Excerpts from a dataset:
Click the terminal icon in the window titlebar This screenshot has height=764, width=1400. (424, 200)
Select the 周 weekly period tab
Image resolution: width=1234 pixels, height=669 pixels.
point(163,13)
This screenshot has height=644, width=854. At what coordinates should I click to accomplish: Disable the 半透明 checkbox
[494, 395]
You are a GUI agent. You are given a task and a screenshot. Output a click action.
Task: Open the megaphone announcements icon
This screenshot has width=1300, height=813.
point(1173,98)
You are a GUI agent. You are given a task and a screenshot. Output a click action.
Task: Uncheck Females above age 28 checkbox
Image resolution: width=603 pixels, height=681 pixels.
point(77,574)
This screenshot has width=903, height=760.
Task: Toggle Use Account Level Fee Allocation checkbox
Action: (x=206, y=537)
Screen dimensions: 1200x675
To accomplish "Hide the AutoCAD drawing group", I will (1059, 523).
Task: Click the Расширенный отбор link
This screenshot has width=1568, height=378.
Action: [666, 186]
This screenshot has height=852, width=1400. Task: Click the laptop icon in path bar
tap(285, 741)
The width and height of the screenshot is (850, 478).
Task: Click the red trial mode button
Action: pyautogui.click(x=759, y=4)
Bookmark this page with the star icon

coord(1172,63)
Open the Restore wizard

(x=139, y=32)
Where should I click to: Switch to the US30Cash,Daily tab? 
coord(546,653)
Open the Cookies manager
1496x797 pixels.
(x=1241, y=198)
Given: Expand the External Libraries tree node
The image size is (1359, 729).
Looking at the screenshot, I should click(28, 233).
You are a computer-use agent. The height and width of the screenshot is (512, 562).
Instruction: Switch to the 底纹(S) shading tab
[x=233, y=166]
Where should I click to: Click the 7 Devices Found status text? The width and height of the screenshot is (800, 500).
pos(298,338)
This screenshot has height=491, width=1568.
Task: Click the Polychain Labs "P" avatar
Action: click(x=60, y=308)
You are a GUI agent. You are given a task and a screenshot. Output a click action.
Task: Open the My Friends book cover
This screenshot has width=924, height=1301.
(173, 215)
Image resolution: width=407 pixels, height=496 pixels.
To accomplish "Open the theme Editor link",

What the exercise asks: Among the entries above, find the line with "Image resolution: width=1234" and the line with "Task: Uncheck Females above age 28 checkbox"; give again exactly these two lines and all lines between them.

The completed task:
Image resolution: width=1234 pixels, height=669 pixels.
point(163,13)
This screenshot has height=644, width=854. At what coordinates should I click to accomplish: Disable the 半透明 checkbox
[494, 395]
You are a GUI agent. You are given a task and a screenshot. Output a click action.
Task: Open the megaphone announcements icon
This screenshot has width=1300, height=813.
point(1173,98)
You are a GUI agent. You are given a task and a screenshot. Output a click action.
Task: Uncheck Females above age 28 checkbox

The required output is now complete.